Task prompt: Take the entries below and print, exactly, the stretch from the line containing "[Tiếng Việt] (111, 10)" through the line containing "[English] (121, 10)", both included.

Pixel coordinate grounding data:
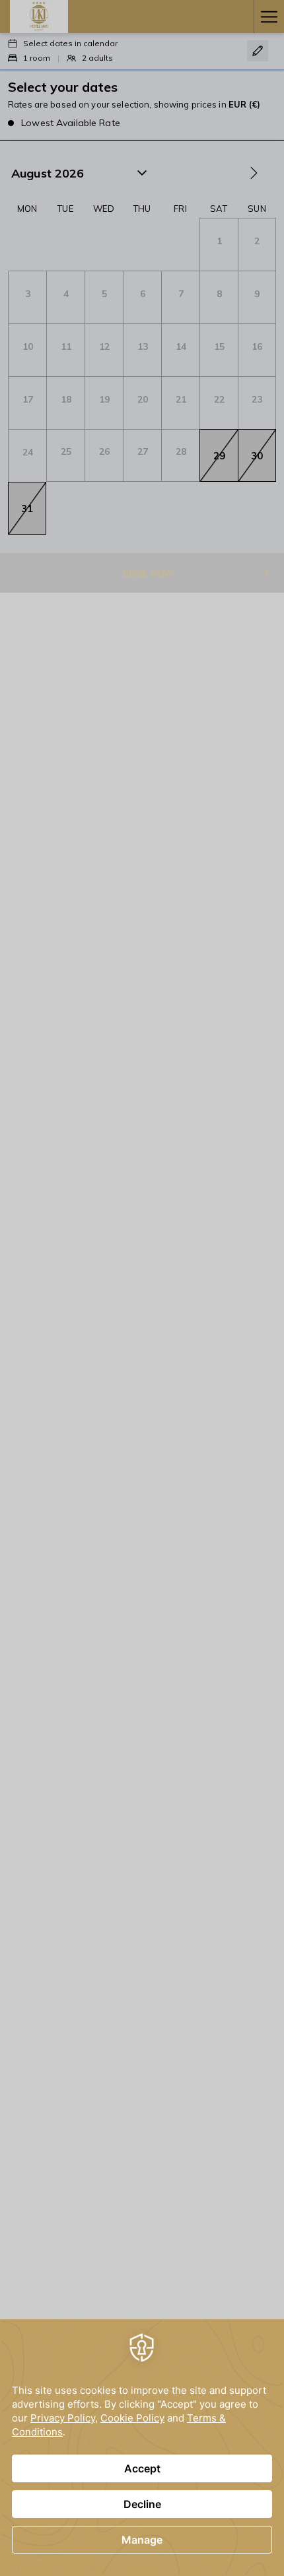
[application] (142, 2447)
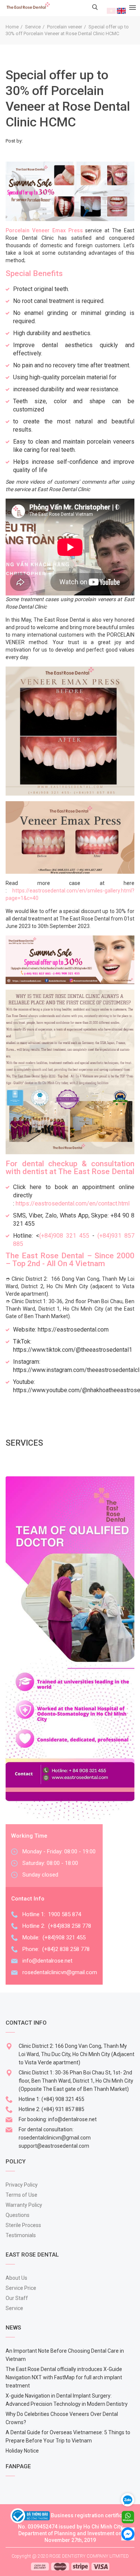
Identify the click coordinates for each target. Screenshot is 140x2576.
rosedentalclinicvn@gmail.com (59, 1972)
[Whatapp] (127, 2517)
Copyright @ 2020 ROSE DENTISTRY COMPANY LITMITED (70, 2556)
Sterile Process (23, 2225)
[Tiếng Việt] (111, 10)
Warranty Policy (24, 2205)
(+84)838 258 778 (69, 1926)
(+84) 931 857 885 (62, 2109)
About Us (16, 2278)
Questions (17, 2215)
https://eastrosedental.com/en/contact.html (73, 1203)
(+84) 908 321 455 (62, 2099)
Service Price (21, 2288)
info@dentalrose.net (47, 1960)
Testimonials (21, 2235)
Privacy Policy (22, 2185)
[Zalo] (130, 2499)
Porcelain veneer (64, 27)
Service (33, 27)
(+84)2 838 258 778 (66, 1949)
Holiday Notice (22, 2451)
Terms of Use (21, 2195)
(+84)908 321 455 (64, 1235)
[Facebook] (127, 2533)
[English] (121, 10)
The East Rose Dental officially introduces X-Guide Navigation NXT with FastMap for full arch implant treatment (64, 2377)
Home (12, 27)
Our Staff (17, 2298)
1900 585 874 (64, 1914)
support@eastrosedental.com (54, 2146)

Solution to this problem:
[Tiếng Việt] (111, 10)
Warranty Policy (24, 2205)
(+84)838 258 778 (69, 1926)
(+84) 931 857 885 (62, 2109)
About Us (16, 2278)
Questions (17, 2215)
https://eastrosedental.com/en/contact.html (73, 1203)
(+84) 908 321 455 (62, 2099)
Service Price (21, 2288)
info@dentalrose.net (47, 1960)
Testimonials (21, 2235)
Privacy Policy (22, 2185)
[Zalo] (130, 2499)
Porcelain veneer (64, 27)
Service (33, 27)
(+84)2 838 258 778 (66, 1949)
Holiday Notice (22, 2451)
Terms of Use (21, 2195)
(+84)908 321 455 (64, 1235)
[Facebook] (127, 2533)
[English] (121, 10)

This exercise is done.